Yargıtay Kararı 17. Hukuk Dairesi 2014/23642 E. 2014/19092 K. 22.12.2014 T.

YARGITAY KARARI
DAİRE : 17. Hukuk Dairesi
ESAS NO : 2014/23642
KARAR NO : 2014/19092
KARAR TARİHİ : 22.12.2014

MAHKEMESİ : Samsun Asliye Ticaret Mahkemesi
TARİHİ : 19.8.2014
NUMARASI : 2014/1062-2014/1062

Taraflar arasındaki tazminat davasının yapılan yargılaması sonunda; kararda yazılı nedenlerden dolayı ihtiyati haciz talebinin reddine dair verilen hükmün süresi içinde davacılar vekili tarafından temyiz edilmesi üzerine dosya incelendi gereği düşünüldü:

-K A R A R-

Davacılar vekili, davalı tarafa ait aracın davacıların çocuğu/kardeşleri yaya İ.. K.. çarparak ölümüne sebebiyet verdiğini, davacıların maddi ve manevi zararları yönünden davalı taraf aleyhine toplam 620.000,00 TL alacak üzerinden tazminat davası açıldığını, davalı tarafa ait araçlar üzerine mahkemenin önceki ara kararıyla ihtiyati tedbir konulduğunu ileri sürerek, bu defa; davalı Meral adına kayıtlı bir adet taşınmazın 3.kişilere devir ve temlikinin önlenmesi yönünden ihtiyati tedbir/haciz konulmasına karar verilmesini talep etmiştir.
Mahkemece, 19.8.2014 tarihli ara karar ile talep konusu taşınmazın dava konusu olmadığı ve alacak miktarının yargılama sonucu belirlenecek olması gerekçesiyle, ihtiyati haciz talebinin reddine karar verilmiş, anılan ara karar davacılar vekili tarafından temyiz edilmiştir.
İcra İflas Kanunu’nun 257. maddesi uyarınca, rehinle temin edilmemiş ve vadesi gelmiş bir para borcunun alacaklısı, borçlunun yerinde veya üçüncü şahısta olan
taşınır ve taşınmaz mallarını ve alacaklarıyla diğer haklarını ihtiyaten haczettirebilir.
İİK.nın 258/1 maddesine göre İhtiyati Haciz kararı verilebilmesi için mahkemenin alacağın varlığı hakkında kanaat edinmiş olması yeterlidir.

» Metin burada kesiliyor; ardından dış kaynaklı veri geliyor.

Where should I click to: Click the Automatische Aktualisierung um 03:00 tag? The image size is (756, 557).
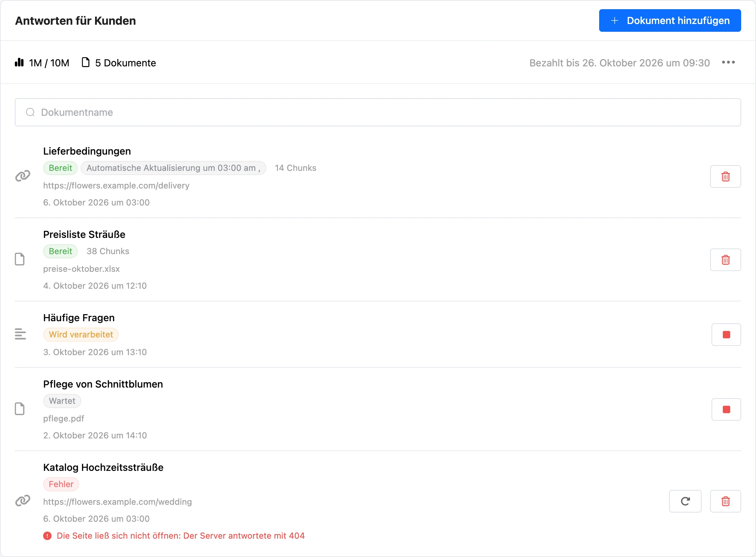pos(173,168)
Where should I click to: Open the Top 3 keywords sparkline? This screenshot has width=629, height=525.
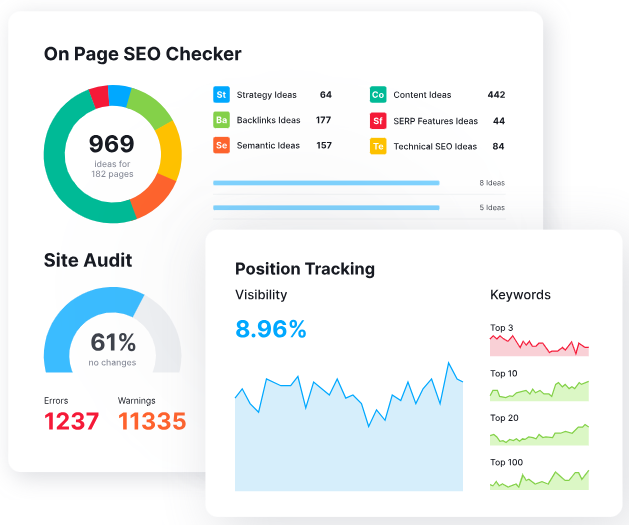click(x=539, y=345)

Mahkemenin alacağın varlığına kanaat getirmesinden anlaşılması gereken alacağın usul hukuku kurallarına göre kesin bir şekilde ispat edilmesi değildir. Diğer yandan İİK 264 maddesi hükmüne göre yargılama sırasında da ihtiyati haciz kararı verilebilir.
Somut olayda, dava dilekçesine ekli belgelerden davalıya ait aracın bir kısım davacıların çocuğu, bir kısım davacıların kardeşleri yaya İsmail Kılıç’a çarparak ölümüne sebebiyet verdiği, olay nedeniyle dava dışı kusurlu sürücü hakkında ceza soruşturması yapıldığı anlaşılmaktadır.
Dava dilekçesinde davalı tarafa ait araç sürücüsünün kusurlu hareketi ile sebebiyet verdiği kaza sonucu davacıların maddi ve manevi zararlarının davalıdan tahsili istenmiştir. Yukarıda belirtilen belgeler de nazara alındığında, davacı tarafın tazminat istemi haksız fiile dayanmakta olup olay tarihi itibariyle muaccel hale gelmiştir.
O halde, olayda İİK 257 vd. maddesinde öngörülen ihtiyati haciz koşullarının gerçekleşmesi nedeniyle talebin kabulü gerekirken, aksi düşünce ile yazılı şekilde talebin reddine karar verilmesi doğru değildir.
SONUÇ: Yukarıda açıklanan nedenlerle, davacılar vekilinin temyiz itirazlarının kabulü ile yerel mahkeme ara kararının BOZULMASINA, peşin alınan harcın istek halinde temyiz eden davacılara geri verilmesine 22.12.2014 gününde oybirliğiyle karar verildi.